REQUIREMENTS
Pick up the forum thread about wind turbines where it stops and keep writing it.

PASSAGE TO READ
———

I will believe windmills as an energy source when they are installed where the MPs live. Until then I am a sceptic.


----------



## humble_pie (Jun 7, 2009)

i am not quoting (would really like my gold star please.) But windows mega-killing birds so we should buy macs is hilarious 

i would be happy to know more about how these turbines sound in the country. Sometimes sound carries in odd or unexpected ways, in the country.

there are high-pitched sounds that humans can't hear but animals can. When i'm in an environment that has one or more of these i can feel it. When the sound stops, there's a palpable feeling of relief, of pressure dropping slightly. I would definitely not want to live in a place where turbines produce this kind of sound 24/365 but i could never turn it off.

an extremely beautiful sound effect in the country occurs when one stands on a hillside overlooking a broad valley at dawn or dusk, when all is hushed. From across the valley one can often hear a dog barking or a car engine starting, even though the dog or car is 6 kilometres away.

i incline to think that opposition to turbines now includes a near-hysterical element. But i'd really like to hear more, from all kinds of country residents.


----------



## the-royal-mail (Dec 11, 2009)

pie, you get your gold star in the form of a reply from me. 

I've heard the windmills in farm country and there is a definite perpetual quiet woosh sound. Is it high pitched squeel or irritating like a crying baby or roaring traffic? Certainly not. Did the country sound as you describe, before? Certainly. There is a difference. When you live in the country you certainly get used to the quiet and any added noise causes one to question where that's coming from. Best way to describe is a low, quiet, constant humm IMO.


----------



## andrewf (Mar 1, 2010)

kcowan said:


> I will believe windmills as an energy source when they are installed where the MPs live. Until then I am a sceptic.


Don't MPs, by definition, live across the country?


----------



## andrewf (Mar 1, 2010)

I'm Howard said:


> The andrews of the world can trot out their figures, and figures can lie and liars can figure,


Call me a liar if you like. You strike me as a crotchety old 'get off my lawn' type. If you have facts rather than anecdotes, bring it.


----------



## kcowan (Jul 1, 2010)

andrewf said:


> Don't MPs, by definition, live across the country?

———

Element and text position data:
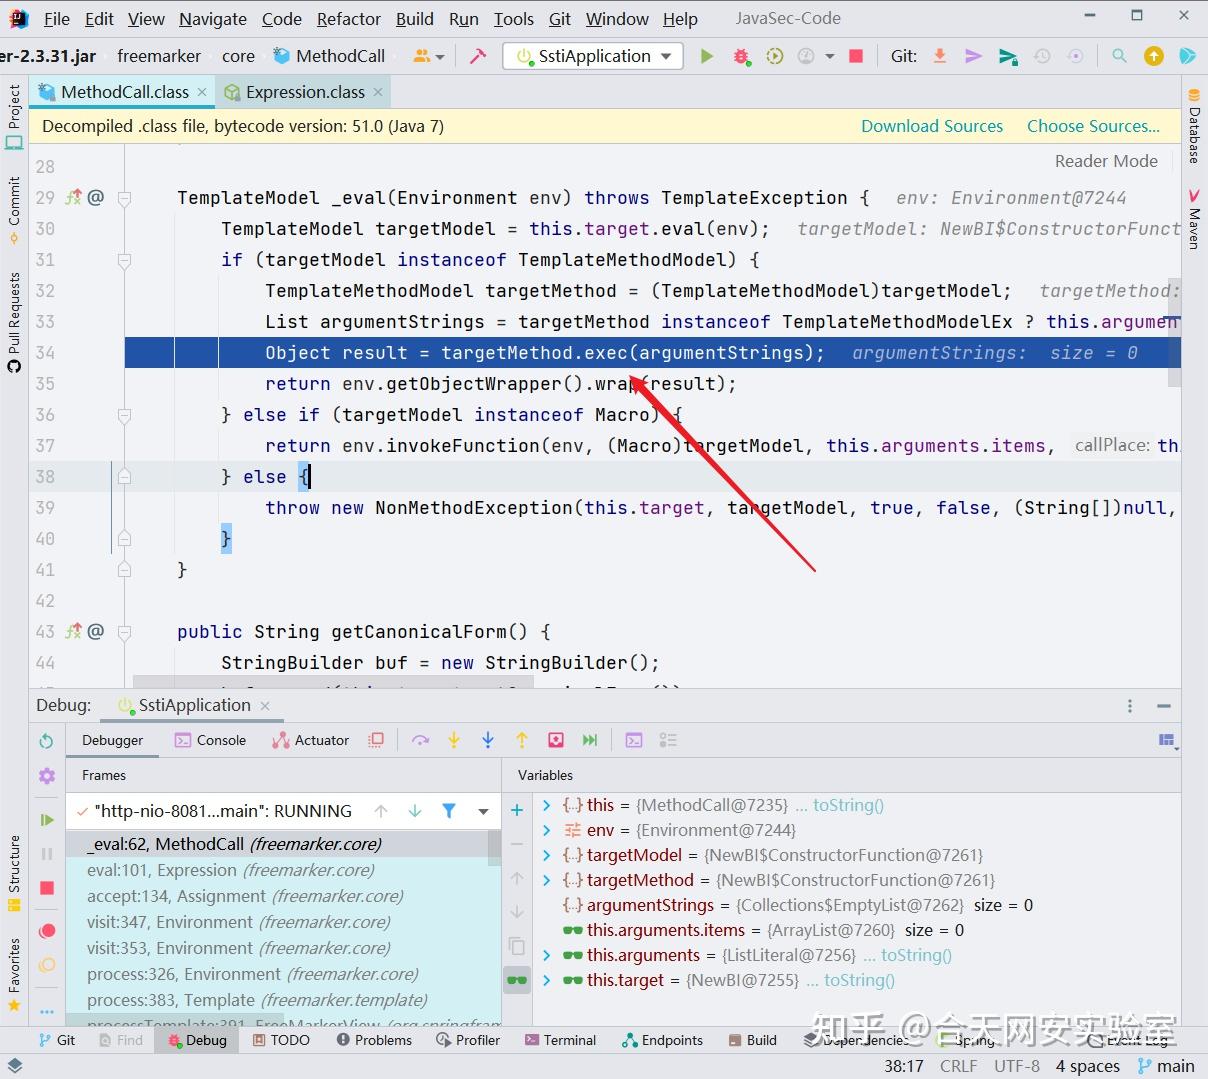This screenshot has width=1208, height=1079.
Task: Switch to the Expression.class editor tab
Action: [x=305, y=92]
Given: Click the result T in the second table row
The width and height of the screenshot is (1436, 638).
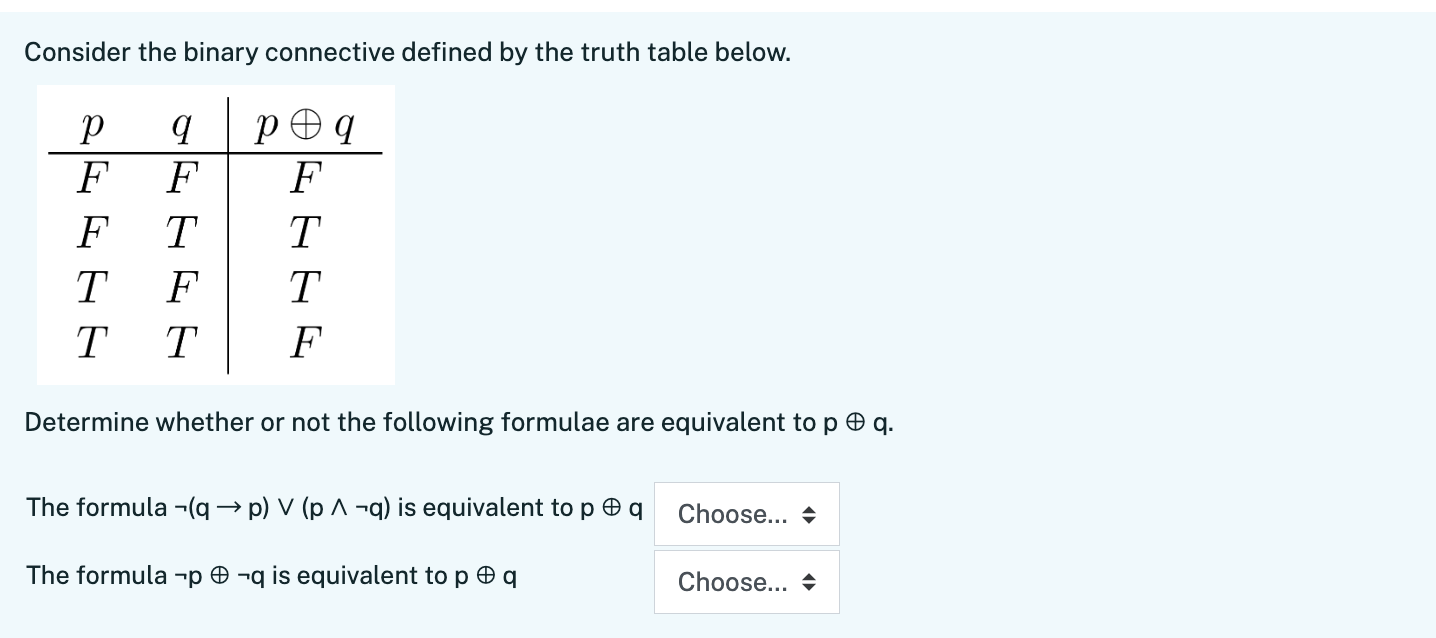Looking at the screenshot, I should tap(305, 236).
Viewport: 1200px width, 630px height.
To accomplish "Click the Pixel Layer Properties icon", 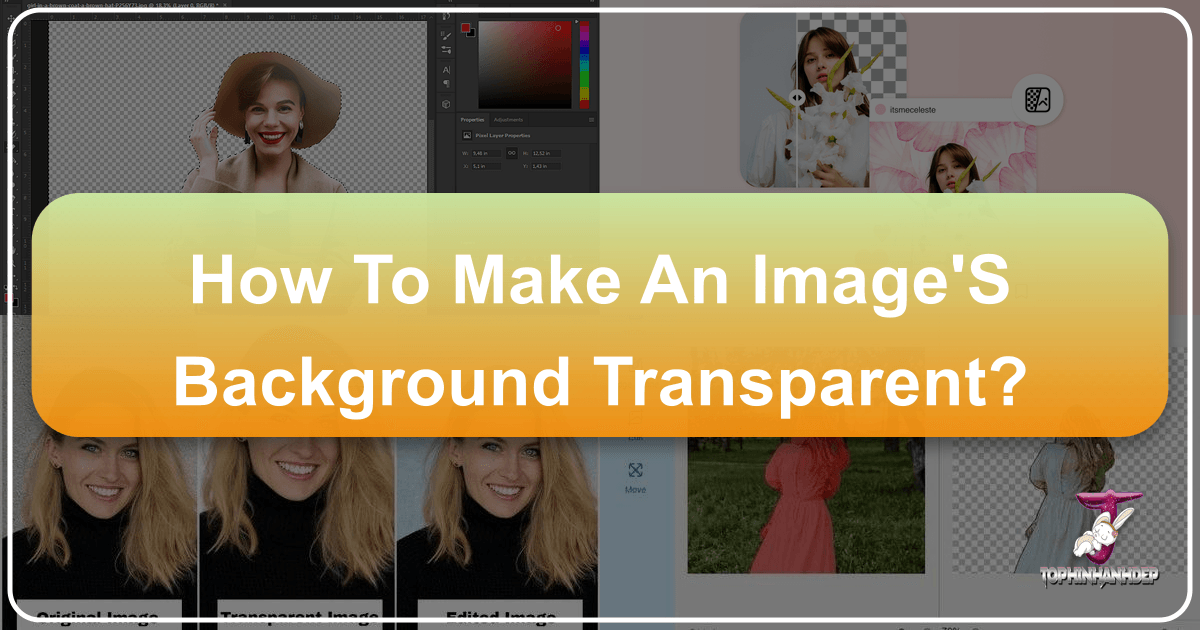I will pyautogui.click(x=467, y=135).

———

WRITTEN RESPONSE
Tell that to Trillium Power! Their right to develop this property (Wind 2) has been withdrawn. Their CEO was interviewed by Amanda Lang yesterday.

Look at current status here.


----------



## I'm Howard (Oct 13, 2010)

No comment is necessary andrew since you know everything anyway and when it comes to my property value, i would rather yours go down than mine, unlike yourself, i do not indulge in ageist or similar discriminatory remarks.


----------



## Berubeland (Sep 6, 2009)

Howard, you called him a liar first. When you make adhominem arguments other people just figure you don't have any facts to back up your claim. 

Andrew did cite a source to back up his position and just because you feel that he is wrong because your emotions tell you so...doesn't mean he is a liar. 

So calling you an old git is just your reward for illogical argument. 

Not in My Backyard is not a new phenomenon. That's why you can't get cell phone reception in Rosedale and Guildwood. People refuse to let the companies put in cell towers. No buildings, no group homes for almost everything you can imagine there is a protest going on not allowing people to build there.


----------



## I'm Howard (Oct 13, 2010)

Berubeland, I DID NOT, I just repeated an old saying that anyone can make figures work to their own advantage, that is why five Economists using the same stats come out with five differant theories, or why Politicians first come up with a policy then choose the stats to support them.

I said Windmills are noisy, andrew called me a defacto liar by saying they weren't, I have seen a long petition from Clear Creeks residents that say they are, andrew visited someplace where he thought they weren't.

andrew's statement was unsubstantiated, CBC interviewed Clear Creek residents and featured their comments in their news, are they liars too??

Anyhow, I hope they build them is your backyard because they won't build them in mine, although they do want to build them all along the top of Blue Mountains.


----------



## crazyjackcsa (Aug 8, 2010)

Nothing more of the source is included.